The early 1900s also saw the introduction of highly significant technical developments in glassmaking, including the Bicheroux and Fourcault processes, which allowed continuous sheets to be produced. A joint venture undertaken with Pilkington to exploit the American Window Glass process, although not a technical success, helped in the forging of a commercial treaty between the glassmakers of Belgium, France, and the United Kingdom, which lasted until World War II. The end of the 19th century also saw a radical change in the chemical division, where new processes resulted in the conversion of plants to superphosphate fertilizer production, for which Saint-Gobain was to remain famous in France until the abandonment of all its chemical interests in 1970.
The presence of French aristocrats and Genevan families still exerted considerable influence on the company, but with the quotation on the French Bourse in 1907 came greater dispersion of capital. From 1893, a new administrator, the archeologist and diplomat Melchior de Vogüé, accelerated administrative reform, giving more power to the divisions and creating the new posts of secretary-general and inspector of finances. He was president from 1901 to 1916. New headquarters were constructed in Paris between 1899 and 1902. Moves were made towards a more open management, with the consensus of share-holders, but capital ventures continued to be financed on an internal basis.

> _Provided data_
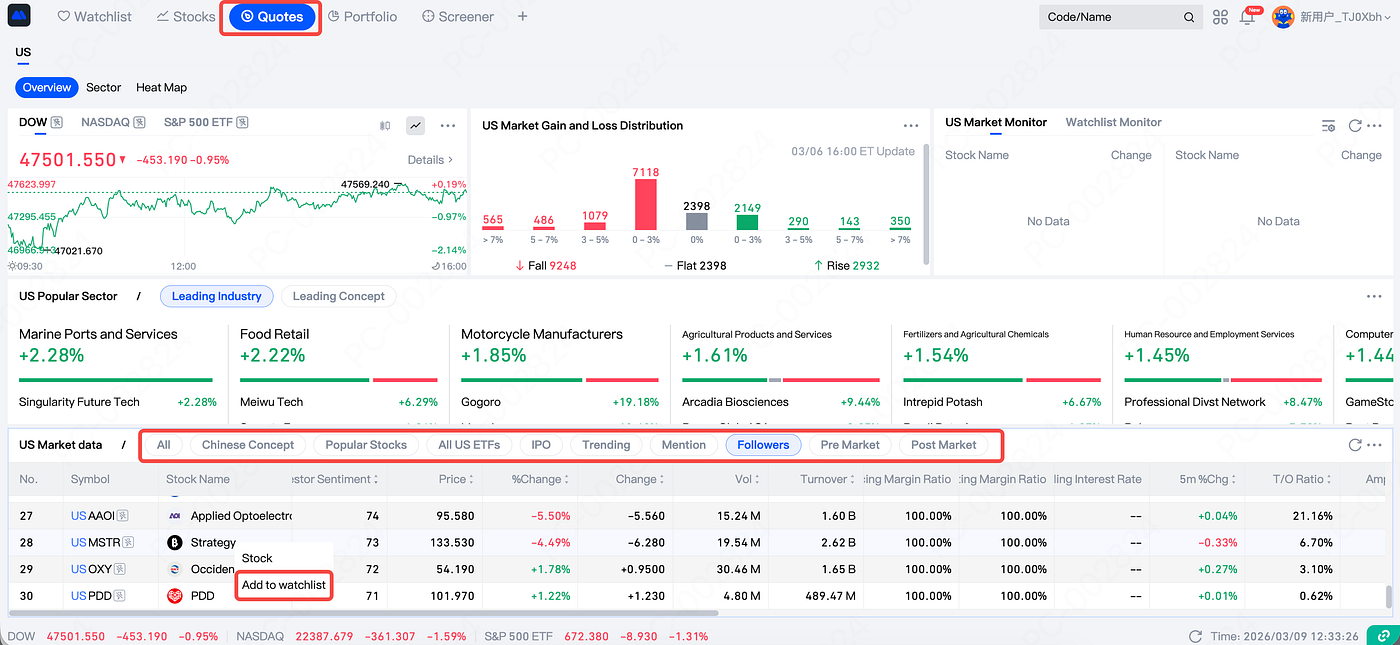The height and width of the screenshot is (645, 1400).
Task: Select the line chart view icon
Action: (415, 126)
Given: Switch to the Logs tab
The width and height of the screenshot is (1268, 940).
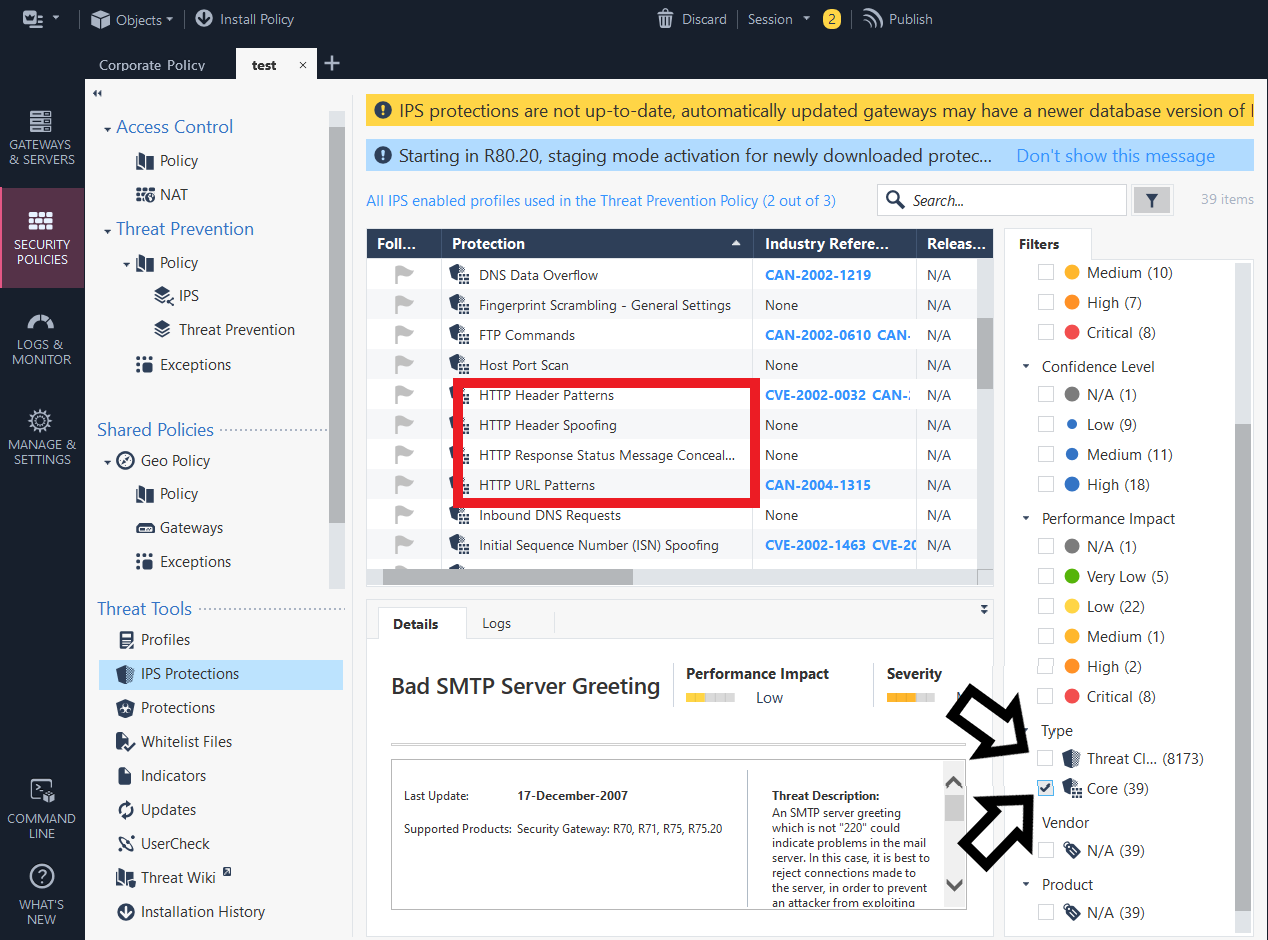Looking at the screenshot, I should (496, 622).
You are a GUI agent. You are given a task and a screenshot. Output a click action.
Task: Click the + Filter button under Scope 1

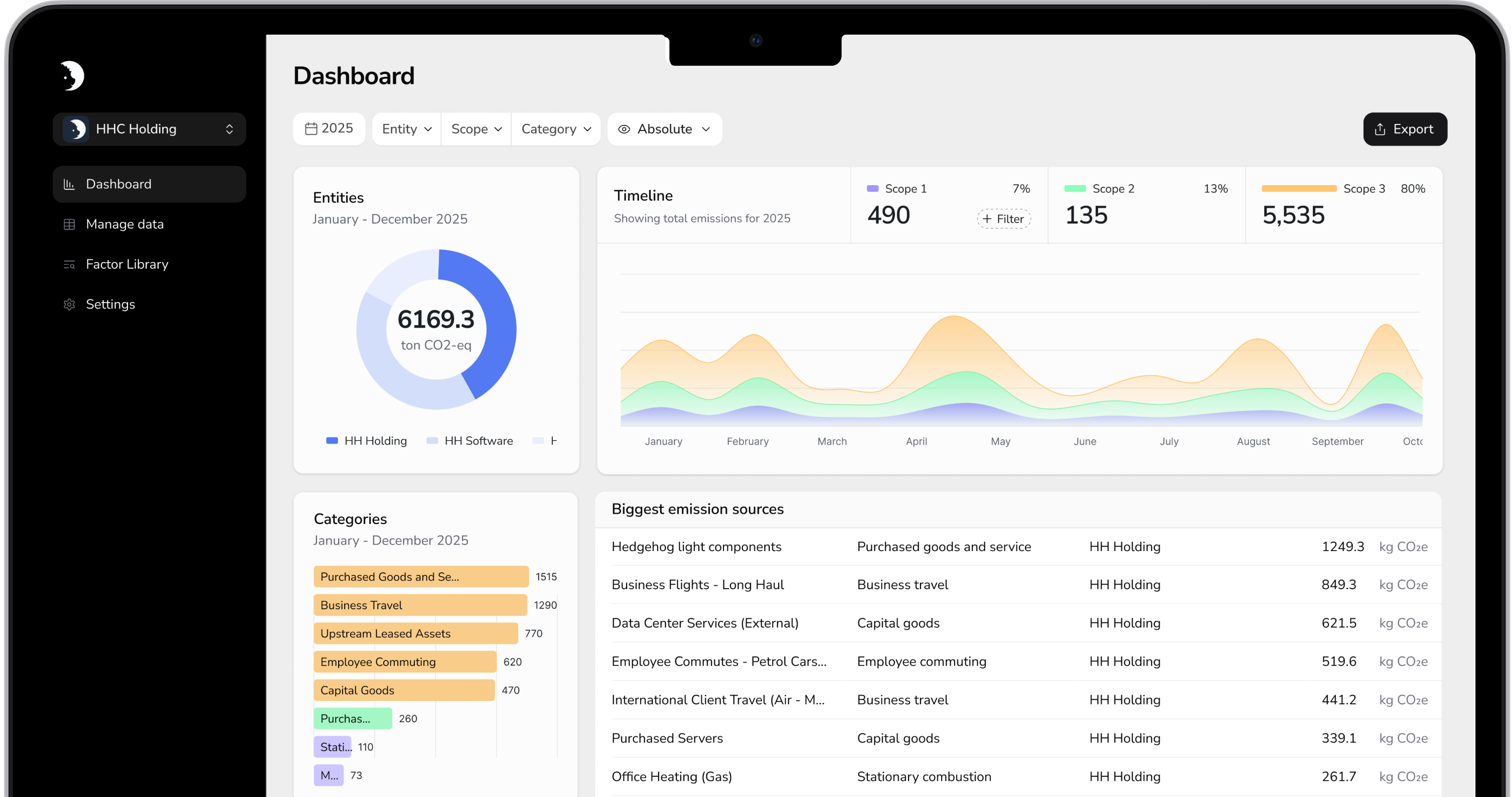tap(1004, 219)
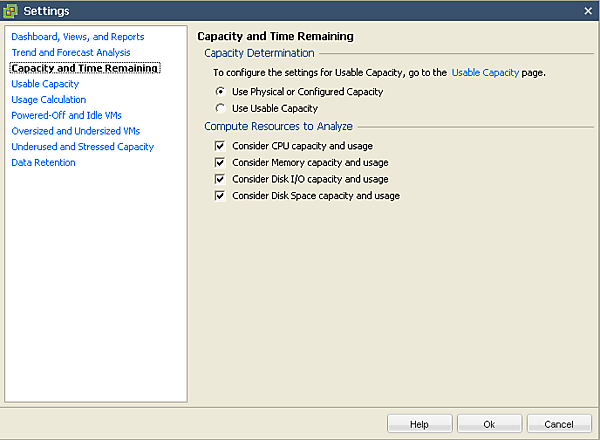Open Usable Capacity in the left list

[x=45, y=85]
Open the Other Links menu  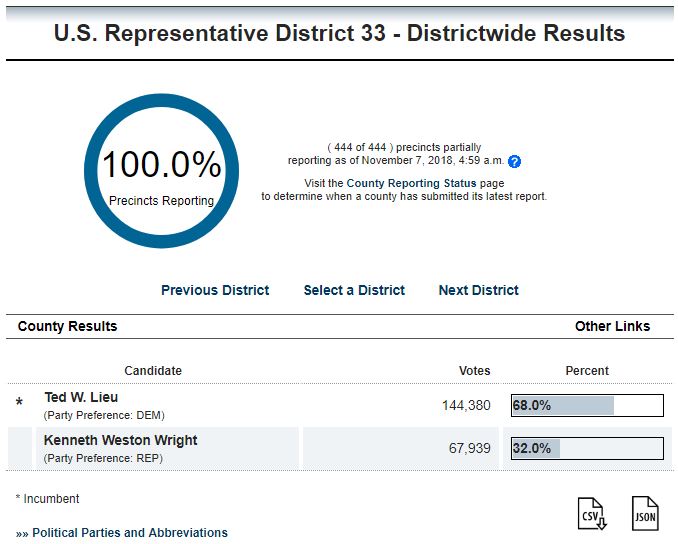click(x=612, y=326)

...

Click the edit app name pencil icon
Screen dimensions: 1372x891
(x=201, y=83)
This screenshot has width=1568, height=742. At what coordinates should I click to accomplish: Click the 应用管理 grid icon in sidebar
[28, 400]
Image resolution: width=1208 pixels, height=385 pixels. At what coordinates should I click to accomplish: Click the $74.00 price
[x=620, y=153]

> _Exercises_
1. According to the Saint-Gobain text, when were the new headquarters in Paris built?
2. From the Saint-Gobain text, quote verbatim the passage that opens with the words "The presence of" and closes with "an internal basis.".
Rely solely on the Saint-Gobain text, not on the lines.

> _Answers below_
1. Between 1899 and 1902.

2.
The presence of French aristocrats and Genevan families still exerted considerable influence on the company, but with the quotation on the French Bourse in 1907 came greater dispersion of capital. From 1893, a new administrator, the archeologist and diplomat Melchior de Vogüé, accelerated administrative reform, giving more power to the divisions and creating the new posts of secretary-general and inspector of finances. He was president from 1901 to 1916. New headquarters were constructed in Paris between 1899 and 1902. Moves were made towards a more open management, with the consensus of share-holders, but capital ventures continued to be financed on an internal basis.